TASK DETAILS
Your reply should be only the number of lines in the material below that include the word "coordinates".
#####
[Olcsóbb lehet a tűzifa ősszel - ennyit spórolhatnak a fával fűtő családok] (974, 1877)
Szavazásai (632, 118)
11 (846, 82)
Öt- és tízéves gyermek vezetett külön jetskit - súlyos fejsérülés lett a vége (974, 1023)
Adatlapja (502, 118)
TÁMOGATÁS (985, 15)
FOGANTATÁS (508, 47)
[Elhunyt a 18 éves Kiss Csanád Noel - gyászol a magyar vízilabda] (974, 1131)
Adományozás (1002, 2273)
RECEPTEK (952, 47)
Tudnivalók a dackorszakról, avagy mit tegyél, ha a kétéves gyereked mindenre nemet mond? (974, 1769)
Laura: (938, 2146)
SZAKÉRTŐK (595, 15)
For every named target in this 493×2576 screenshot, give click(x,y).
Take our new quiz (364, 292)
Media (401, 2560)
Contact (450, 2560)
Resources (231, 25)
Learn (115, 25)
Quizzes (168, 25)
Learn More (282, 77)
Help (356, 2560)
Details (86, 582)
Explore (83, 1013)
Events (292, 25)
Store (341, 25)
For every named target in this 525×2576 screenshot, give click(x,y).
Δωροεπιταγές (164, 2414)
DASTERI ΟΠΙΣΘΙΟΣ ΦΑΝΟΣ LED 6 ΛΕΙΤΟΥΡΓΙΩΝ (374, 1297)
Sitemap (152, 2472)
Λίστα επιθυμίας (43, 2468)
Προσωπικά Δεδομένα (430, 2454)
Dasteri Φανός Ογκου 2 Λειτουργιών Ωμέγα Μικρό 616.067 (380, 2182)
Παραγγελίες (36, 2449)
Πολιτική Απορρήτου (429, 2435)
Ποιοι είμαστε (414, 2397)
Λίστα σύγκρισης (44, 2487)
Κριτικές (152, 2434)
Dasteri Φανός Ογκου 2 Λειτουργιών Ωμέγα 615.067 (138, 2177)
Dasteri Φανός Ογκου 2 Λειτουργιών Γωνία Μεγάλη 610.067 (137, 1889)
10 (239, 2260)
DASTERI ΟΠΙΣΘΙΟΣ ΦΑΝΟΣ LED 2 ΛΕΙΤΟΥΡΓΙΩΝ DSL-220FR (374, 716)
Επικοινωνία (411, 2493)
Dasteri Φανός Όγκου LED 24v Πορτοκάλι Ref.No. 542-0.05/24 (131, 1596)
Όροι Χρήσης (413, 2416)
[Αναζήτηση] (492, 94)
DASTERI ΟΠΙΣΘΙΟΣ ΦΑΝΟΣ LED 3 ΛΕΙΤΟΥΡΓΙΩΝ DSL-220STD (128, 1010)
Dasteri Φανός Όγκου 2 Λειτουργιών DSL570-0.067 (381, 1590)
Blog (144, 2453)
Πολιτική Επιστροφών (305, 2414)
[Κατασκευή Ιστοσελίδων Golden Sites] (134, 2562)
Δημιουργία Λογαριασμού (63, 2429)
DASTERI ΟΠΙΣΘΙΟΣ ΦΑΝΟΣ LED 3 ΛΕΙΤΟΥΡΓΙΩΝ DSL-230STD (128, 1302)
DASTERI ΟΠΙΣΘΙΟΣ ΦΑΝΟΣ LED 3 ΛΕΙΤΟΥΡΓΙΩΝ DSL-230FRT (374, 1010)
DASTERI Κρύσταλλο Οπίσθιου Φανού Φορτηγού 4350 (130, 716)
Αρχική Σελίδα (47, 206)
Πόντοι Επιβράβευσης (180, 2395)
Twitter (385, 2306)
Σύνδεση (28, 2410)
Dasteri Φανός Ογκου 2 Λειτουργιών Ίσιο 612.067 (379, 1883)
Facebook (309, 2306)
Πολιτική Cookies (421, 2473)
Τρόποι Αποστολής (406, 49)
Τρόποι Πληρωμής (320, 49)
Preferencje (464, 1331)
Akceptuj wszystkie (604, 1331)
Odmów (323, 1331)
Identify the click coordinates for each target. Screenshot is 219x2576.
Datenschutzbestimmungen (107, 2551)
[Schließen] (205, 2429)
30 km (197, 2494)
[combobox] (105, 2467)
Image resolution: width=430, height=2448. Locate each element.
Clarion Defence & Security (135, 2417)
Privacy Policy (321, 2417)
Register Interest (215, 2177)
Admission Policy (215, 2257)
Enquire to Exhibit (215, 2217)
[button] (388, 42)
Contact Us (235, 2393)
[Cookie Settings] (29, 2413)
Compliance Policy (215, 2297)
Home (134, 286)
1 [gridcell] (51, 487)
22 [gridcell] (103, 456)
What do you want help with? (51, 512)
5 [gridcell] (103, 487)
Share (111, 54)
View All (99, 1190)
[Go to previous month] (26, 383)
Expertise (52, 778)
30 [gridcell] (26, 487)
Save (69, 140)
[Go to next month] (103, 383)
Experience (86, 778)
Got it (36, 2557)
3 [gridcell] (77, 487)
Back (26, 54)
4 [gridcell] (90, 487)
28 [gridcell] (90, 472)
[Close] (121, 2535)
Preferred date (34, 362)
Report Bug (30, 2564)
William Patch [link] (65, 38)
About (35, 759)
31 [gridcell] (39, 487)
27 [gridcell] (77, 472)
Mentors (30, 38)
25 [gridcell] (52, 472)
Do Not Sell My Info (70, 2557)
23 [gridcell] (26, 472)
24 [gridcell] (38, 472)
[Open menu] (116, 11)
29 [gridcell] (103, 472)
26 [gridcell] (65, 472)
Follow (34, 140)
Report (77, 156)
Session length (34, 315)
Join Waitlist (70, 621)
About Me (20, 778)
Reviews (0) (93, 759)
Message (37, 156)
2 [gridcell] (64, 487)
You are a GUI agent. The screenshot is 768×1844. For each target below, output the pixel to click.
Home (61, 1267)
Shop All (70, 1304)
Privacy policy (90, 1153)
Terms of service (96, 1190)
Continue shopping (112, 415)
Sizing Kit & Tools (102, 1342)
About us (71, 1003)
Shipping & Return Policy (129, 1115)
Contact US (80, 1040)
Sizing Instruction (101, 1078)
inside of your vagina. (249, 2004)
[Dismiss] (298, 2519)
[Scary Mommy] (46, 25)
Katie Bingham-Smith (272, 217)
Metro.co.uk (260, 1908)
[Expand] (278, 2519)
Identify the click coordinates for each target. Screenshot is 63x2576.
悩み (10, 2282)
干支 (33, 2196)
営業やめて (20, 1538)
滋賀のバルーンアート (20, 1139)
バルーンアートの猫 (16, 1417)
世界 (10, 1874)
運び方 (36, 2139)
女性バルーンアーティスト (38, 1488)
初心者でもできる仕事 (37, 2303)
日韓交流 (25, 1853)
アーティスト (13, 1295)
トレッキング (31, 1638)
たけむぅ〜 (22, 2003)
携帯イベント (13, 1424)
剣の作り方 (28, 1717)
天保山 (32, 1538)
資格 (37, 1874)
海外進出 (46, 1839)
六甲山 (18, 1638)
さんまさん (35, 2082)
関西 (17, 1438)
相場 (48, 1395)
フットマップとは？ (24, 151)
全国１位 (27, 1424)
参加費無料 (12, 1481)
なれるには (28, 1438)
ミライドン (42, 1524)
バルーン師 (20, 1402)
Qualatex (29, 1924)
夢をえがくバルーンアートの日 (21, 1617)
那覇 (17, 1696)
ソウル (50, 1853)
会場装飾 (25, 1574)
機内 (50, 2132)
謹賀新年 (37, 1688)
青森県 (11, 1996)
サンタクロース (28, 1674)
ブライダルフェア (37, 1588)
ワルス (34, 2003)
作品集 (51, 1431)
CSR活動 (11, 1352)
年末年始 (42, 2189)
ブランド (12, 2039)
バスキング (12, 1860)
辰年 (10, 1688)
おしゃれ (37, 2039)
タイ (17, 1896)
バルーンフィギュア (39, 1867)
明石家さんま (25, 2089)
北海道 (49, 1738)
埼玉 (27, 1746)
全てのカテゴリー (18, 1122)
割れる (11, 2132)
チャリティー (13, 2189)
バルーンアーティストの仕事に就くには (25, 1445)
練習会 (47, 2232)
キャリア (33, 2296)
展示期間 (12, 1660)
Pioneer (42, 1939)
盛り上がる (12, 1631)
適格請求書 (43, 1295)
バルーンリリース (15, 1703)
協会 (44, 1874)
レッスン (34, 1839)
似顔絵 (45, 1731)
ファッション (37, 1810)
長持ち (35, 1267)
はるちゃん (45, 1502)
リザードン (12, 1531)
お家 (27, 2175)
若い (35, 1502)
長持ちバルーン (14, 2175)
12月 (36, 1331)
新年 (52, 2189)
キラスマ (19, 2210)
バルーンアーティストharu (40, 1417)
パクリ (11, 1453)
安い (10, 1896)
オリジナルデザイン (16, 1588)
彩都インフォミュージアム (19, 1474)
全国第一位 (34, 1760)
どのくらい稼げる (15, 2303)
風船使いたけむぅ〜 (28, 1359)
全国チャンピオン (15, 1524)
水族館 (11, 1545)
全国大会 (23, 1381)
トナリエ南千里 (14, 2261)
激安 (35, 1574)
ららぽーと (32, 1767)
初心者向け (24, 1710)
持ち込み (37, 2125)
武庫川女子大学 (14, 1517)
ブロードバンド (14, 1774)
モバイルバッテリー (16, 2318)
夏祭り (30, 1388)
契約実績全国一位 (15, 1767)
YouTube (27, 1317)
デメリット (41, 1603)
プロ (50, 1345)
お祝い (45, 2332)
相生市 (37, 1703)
#####
ANSWER TO THIS TASK
2